TEXT BLOCK:
In an article published last week, “Chronic illness has taken the backseat in trauma center debate” (4/21/15), The Maroon broached the question: Is Chicago’s epidemic of violence more or less worthy of attention than its epidemic of chronic illness?
To which I could not help but wonder: Who are you or I to decide which of these two issues is more important to permanent residents of the South Side?
If the issue of these disparities were only a problem of their respective feasibility, then we could rely on data to inform our opinions about which issue is more practical to address.
But these health disparities are, above all, a problem of priorities. This past January, our state’s Department of Public Health found that unlike all the other medical centers on the South Side, ours can indeed secure the resources needed to sustain a top-level adult trauma center.
Thus, we need knowledge not only to quantify the problems, but also to change the priorities of medical center executives. The question is not just, “What needs to change most?” but also, “Who can actually make change happen?
Four years ago, the trauma care debate was a dead issue. Yet, as evidenced by last week’s article, this issue has been brought back to life in more recent years. This has not happened because of people with so much as a four-year degree. No, it has happened because a handful of our most marginalized neighbors—many of them young, black, and queer—know something better than almost anyone on our campus.
To be sure, they and their communities know chronic illness more than most of us ever will. But even more compellingly, they know chronic violence: As The Maroon itself cited, black youths’ risk of homicide is four times that of white youth, and 26 times that of general Chicagoans. And they know this not just through data, but experience.

WHAT YOU SHOULD DO: Continue the opinion piece above on the South Side trauma center debate, starting after its last sentence.

PROVIDED DATA:

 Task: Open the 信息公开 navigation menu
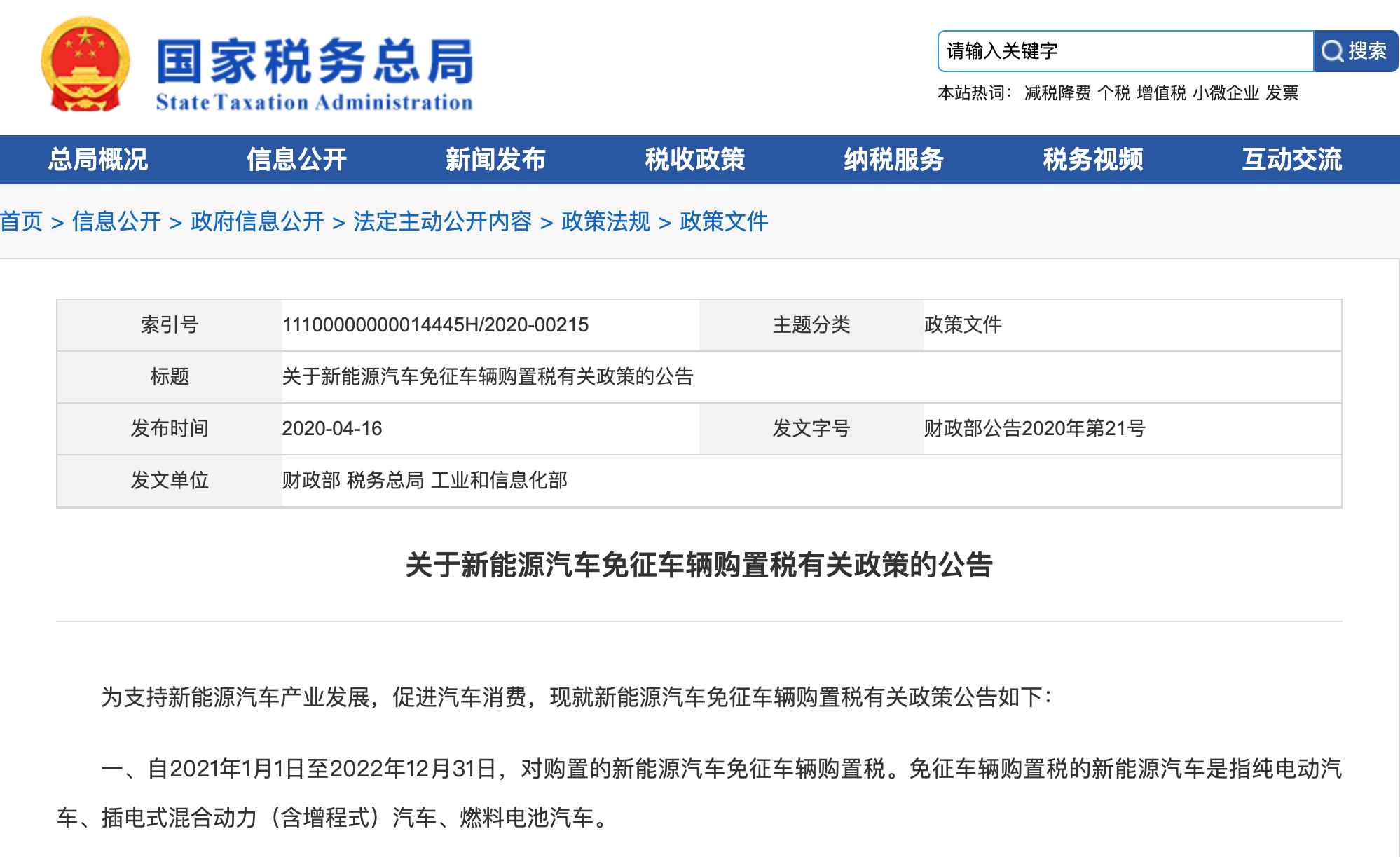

TASK OUTPUT:
Recall: Organizer, musician, and son, Damien Turner, was shot four blocks from our medical center. With no adult trauma center there, or anywhere on the South Side, he was taken 10 miles away, to the nearest of the North Side’s seven trauma centers.
There, just after midnight—four years ago and counting—Damien died, and his peers began their long march toward trauma care.
It’s clear that these youth leaders are able to have a kind of knowledge that bystanders do not, a kind of knowledge that stems from experience and loss—the type of knowledge that has motivated years of organized struggle, and makes change happen.
So before we decide what other issue this or that group should really, ideally evaluate, perhaps it’s time we ourselves raised our voices along with those youth. Perhaps it’s time we made our medical center make trauma care a priority. If we can do that, we’ll know how to make more change happen. We can take up chronic illness next.